Instructions for the task:
Find the word "computer" in the data below and copy each line that holds it.

::: Given data

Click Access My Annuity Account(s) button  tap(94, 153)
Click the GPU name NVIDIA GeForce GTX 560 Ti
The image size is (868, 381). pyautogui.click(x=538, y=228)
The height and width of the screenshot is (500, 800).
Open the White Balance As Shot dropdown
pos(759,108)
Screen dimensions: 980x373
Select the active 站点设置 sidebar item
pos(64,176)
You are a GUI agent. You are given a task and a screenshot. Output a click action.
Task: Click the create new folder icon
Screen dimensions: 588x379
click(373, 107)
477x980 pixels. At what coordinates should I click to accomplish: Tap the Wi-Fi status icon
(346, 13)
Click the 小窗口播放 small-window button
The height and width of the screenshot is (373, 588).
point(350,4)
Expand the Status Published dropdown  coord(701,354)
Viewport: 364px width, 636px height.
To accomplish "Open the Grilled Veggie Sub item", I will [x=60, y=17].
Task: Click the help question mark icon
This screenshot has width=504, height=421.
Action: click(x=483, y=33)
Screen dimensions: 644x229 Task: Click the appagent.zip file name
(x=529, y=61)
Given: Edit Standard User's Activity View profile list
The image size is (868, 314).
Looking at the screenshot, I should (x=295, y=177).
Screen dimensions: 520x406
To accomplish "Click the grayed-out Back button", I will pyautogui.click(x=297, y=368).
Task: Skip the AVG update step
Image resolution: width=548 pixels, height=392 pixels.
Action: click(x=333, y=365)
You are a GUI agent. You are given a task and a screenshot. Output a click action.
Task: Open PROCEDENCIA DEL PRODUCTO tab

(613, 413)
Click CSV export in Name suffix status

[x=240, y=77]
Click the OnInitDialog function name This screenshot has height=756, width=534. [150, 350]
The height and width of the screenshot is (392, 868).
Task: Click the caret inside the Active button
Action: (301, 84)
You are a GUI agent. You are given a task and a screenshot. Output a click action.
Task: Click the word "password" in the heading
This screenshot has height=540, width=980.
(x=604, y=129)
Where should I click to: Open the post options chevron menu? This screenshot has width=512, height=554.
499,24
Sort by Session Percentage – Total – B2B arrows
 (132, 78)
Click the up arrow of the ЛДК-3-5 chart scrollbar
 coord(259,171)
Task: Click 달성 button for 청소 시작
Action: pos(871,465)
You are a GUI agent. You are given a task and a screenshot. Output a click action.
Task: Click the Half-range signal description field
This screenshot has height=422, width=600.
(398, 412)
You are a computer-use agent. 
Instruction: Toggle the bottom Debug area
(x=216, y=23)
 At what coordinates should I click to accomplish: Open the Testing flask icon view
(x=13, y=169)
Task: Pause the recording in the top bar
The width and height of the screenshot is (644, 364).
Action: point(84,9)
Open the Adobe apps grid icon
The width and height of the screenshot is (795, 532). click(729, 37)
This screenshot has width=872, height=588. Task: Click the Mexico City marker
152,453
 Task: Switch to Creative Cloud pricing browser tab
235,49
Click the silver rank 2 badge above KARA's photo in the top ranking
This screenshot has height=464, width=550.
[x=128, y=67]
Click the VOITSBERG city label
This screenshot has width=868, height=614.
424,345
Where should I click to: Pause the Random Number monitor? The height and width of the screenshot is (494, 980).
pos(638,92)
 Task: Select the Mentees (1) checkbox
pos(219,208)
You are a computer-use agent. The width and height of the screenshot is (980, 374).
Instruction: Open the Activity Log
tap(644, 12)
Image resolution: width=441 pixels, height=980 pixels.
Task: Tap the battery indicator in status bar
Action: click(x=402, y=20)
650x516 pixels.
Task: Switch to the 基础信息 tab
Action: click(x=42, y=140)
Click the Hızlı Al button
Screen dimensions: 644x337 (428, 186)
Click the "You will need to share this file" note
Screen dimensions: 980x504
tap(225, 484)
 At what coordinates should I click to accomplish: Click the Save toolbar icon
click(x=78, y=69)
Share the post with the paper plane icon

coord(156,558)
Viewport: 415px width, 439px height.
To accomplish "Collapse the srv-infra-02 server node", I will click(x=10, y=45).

::::::

Exercise result:
You are a computer-use agent. 
You are a computer-use agent. The width and height of the screenshot is (980, 374).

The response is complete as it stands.